(Items from a data source)
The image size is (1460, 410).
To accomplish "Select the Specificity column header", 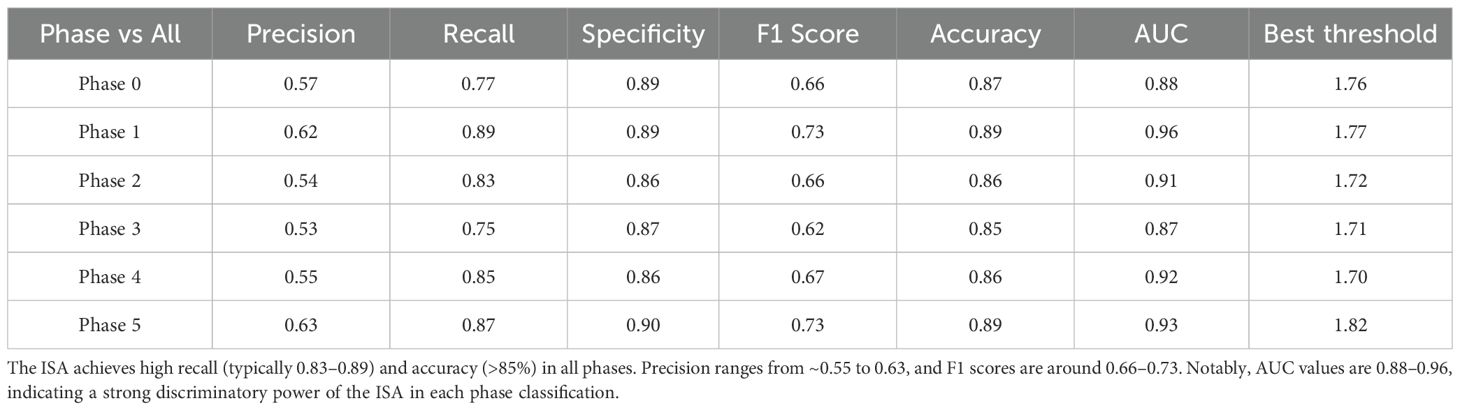I will [643, 34].
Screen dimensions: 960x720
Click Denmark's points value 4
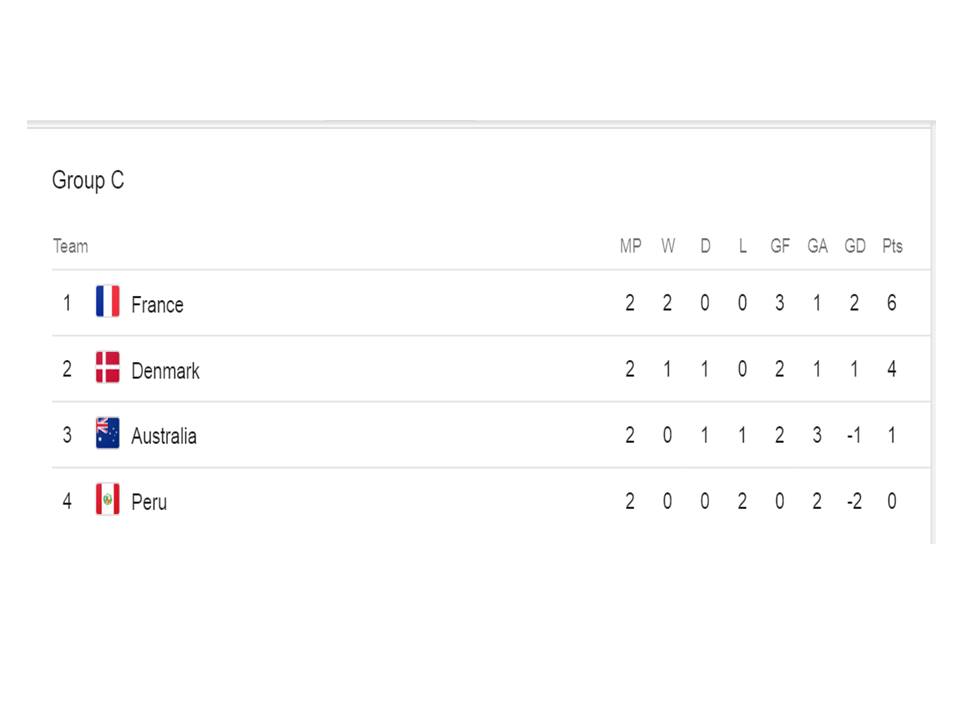[x=891, y=369]
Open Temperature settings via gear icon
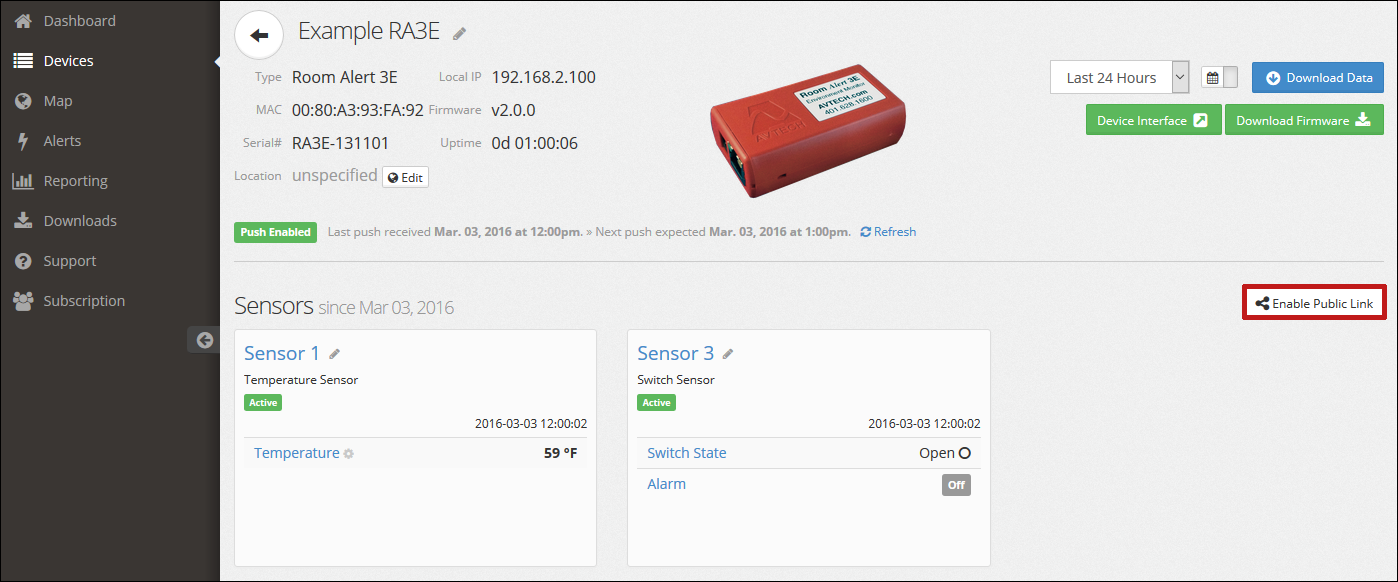 [347, 453]
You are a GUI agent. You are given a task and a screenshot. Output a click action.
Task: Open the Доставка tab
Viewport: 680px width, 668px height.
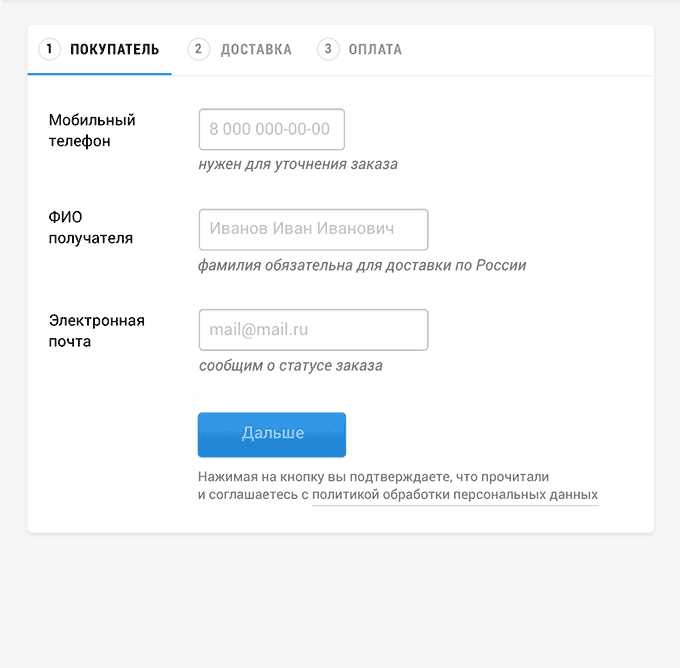click(256, 49)
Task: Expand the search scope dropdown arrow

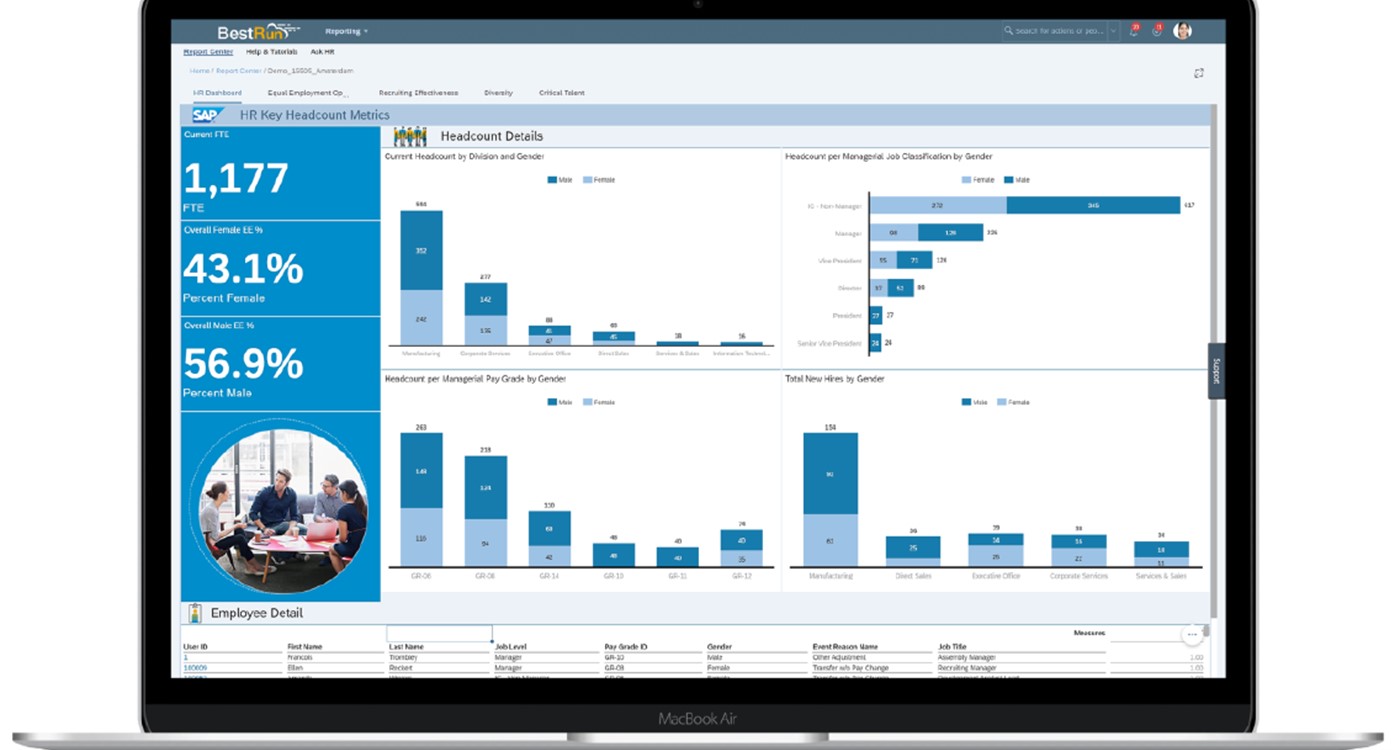Action: tap(1113, 31)
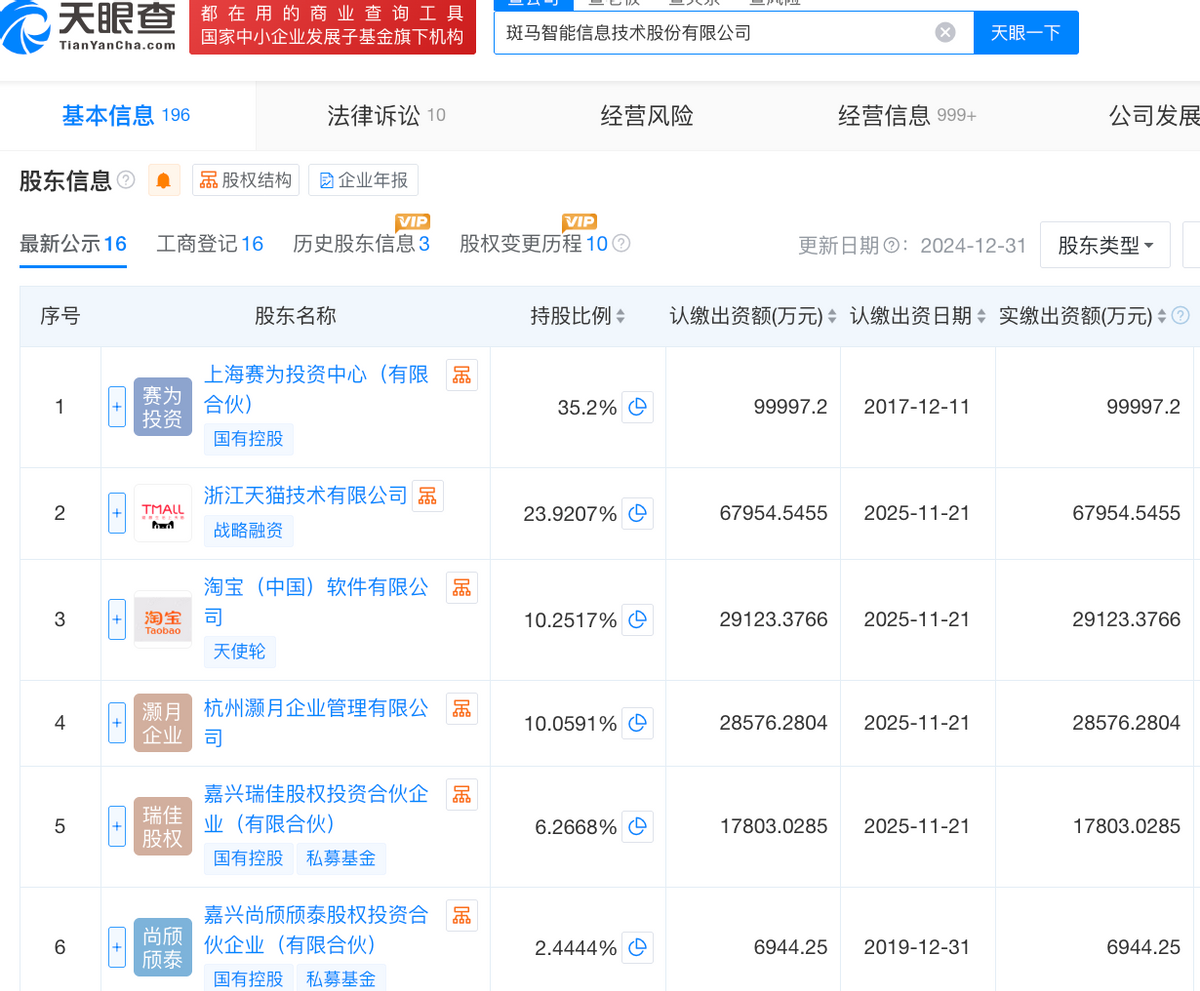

JOB:
List each line of the material above that contains the word "Open".

RESPONSE TO THIS TASK:
Open Temperature settings via gear icon
Task: Open the Доставка tab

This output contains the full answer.